京都の中心街に、1日2時間だけ営業する鉄板焼き屋がある。その名は『ニューオーモン』。営業日は不定期でだいたい週に2日。メニューは基本、焼きそばとホルモン焼きだけ。17時に開店し、18時半にはラストオーダーをとる。
他にも2店舗を経営するオーナーの前田さんは、一見忙しそうに見えるが「実はそんなに働いていない、長時間働きたくない」と話す。ニューオーモンが19時で閉まるのは、毎晩子どもをお風呂に入れるためだそうだ。
常識や体裁に捉われず、好きなことで稼ぎながら生活を楽しむヒントを伺いたい!ということで、これまでの一風変わった道筋と、理想の人生をつくる選択のコツを伺った。
好きな仕事も子どもとの時間も、両方大事
京阪三条駅から徒歩3分。鴨川沿いから住宅街に入りすこし歩くと見えてくる、雰囲気のある店構え。17時を過ぎると瞬く間に人が集まり、店の顔ともいえる鉄板の周りを客が囲みはじめた。
「老後にこんな店がやりたいなと思ってたんです。近所の子どもに焼きそば焼いてあげたりしてね」
そう話すのは、『ニューオーモン』のオーナー、前田隆汎(たかひろ)さん。ある時、前身のバインミー屋が移転することになり、物件が空くことを知る。じゃりン子チエを彷彿とさせる理想的な店の雰囲気に、すぐさま手をあげ、前オーナーからバトンを引き継げることになった。
「ちょうど他の2店舗がスタッフに任せられるようになってきて、夕方少し時間が空くようになっていたので、酒ばっかり飲んでいたんですよ(笑)。店始めたら自分も飲めるし、予定よりちょっと早いけれどやろうかな、くらいの気持ちで始めました」
営業は週にだいたい2日ほど。インスタグラムでその都度告知される。まだ小さい息子を風呂に入れるため、片付けをして20時半には家に帰り、土日も家族で過ごす時間は取れているという。
ニューオーモンの徒歩10分圏内には、1店舗めの骨董屋「アンティークベル」、2店舗めの飲食店「にこみ鈴や」を経営。

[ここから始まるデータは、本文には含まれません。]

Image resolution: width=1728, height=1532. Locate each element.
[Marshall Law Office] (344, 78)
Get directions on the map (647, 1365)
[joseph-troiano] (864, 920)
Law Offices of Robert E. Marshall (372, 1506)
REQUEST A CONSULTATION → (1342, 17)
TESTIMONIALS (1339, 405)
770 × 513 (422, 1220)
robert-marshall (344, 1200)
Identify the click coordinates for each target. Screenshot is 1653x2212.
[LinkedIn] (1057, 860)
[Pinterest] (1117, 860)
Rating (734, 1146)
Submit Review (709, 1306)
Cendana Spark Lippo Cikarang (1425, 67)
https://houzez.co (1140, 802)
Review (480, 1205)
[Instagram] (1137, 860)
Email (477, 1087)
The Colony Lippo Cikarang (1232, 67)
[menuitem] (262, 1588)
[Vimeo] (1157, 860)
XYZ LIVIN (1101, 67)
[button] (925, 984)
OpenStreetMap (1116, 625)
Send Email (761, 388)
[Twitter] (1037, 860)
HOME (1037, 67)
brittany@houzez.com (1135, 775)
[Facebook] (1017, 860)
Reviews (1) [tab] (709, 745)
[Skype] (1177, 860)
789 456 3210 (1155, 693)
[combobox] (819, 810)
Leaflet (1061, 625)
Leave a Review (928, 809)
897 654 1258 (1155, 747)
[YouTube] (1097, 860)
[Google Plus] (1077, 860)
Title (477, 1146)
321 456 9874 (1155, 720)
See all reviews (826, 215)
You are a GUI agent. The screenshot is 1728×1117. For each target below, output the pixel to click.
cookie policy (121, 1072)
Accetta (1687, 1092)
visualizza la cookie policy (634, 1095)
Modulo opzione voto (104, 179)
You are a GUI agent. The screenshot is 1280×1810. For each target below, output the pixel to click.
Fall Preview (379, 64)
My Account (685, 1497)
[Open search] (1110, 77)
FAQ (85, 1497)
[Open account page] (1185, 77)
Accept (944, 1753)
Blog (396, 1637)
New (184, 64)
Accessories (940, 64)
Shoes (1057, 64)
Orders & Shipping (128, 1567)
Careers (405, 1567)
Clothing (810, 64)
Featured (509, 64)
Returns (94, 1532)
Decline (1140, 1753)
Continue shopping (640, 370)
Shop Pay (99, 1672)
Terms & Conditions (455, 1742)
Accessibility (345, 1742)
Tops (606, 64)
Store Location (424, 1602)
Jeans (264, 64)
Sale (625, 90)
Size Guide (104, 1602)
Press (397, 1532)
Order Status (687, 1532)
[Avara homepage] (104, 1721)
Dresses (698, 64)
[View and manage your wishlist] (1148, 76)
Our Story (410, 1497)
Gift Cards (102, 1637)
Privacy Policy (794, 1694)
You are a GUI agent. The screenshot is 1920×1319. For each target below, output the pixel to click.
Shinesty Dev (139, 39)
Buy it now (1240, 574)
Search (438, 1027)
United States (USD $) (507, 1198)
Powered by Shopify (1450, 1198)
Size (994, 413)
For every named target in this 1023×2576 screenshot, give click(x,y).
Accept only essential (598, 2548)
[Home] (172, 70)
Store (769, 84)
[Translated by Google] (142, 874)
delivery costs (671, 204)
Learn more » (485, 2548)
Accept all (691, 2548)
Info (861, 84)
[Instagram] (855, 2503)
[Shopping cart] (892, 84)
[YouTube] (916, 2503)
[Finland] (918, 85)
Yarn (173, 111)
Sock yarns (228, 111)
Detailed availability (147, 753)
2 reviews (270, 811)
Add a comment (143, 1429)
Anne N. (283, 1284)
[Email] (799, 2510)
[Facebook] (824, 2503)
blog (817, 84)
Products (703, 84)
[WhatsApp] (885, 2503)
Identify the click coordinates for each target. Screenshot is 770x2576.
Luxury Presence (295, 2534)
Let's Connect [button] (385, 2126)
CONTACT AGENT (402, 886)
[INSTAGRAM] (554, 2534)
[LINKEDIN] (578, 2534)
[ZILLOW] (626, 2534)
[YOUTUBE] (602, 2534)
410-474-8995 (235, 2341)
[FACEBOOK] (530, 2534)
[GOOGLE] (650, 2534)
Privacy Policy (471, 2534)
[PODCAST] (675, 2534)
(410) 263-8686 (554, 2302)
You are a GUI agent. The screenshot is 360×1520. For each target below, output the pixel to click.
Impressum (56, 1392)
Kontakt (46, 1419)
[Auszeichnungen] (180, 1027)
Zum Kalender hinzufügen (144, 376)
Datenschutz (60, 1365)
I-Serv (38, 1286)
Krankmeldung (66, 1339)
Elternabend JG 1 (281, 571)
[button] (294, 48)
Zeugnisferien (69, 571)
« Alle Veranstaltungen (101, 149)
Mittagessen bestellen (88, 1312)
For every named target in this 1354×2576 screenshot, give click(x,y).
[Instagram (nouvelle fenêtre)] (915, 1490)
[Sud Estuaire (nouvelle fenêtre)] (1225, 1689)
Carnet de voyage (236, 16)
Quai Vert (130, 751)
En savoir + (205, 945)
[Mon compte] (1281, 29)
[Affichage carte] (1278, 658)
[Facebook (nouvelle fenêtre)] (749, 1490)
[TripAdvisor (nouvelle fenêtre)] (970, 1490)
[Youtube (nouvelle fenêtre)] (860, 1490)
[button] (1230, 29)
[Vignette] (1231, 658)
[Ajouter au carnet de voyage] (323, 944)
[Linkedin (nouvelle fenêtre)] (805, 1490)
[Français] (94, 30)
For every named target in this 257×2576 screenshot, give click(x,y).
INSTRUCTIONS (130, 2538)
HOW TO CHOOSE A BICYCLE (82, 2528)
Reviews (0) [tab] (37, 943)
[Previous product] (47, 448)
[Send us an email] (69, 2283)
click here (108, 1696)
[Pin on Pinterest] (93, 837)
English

にこみ鈴やは店長に任せているが、アンティークベルの骨董の仕入れは前田さんの仕事。月の半分ほどが仕入れ日のため、仕入れのない平日にニューオーモンを開けている。
「やっぱり骨董の仕入れが一番楽しい。いくつか仕入れ先や早朝の市もありますが、個人宅から依頼がある買い受けもめちゃくちゃ面白いんですよ」
ずっと動いていて忙しそうだと伝えると、「僕あんまり働いてないですよ」と軽やかに笑う。今の前田さんに至るまでの、若い時代の話を伺ってみた。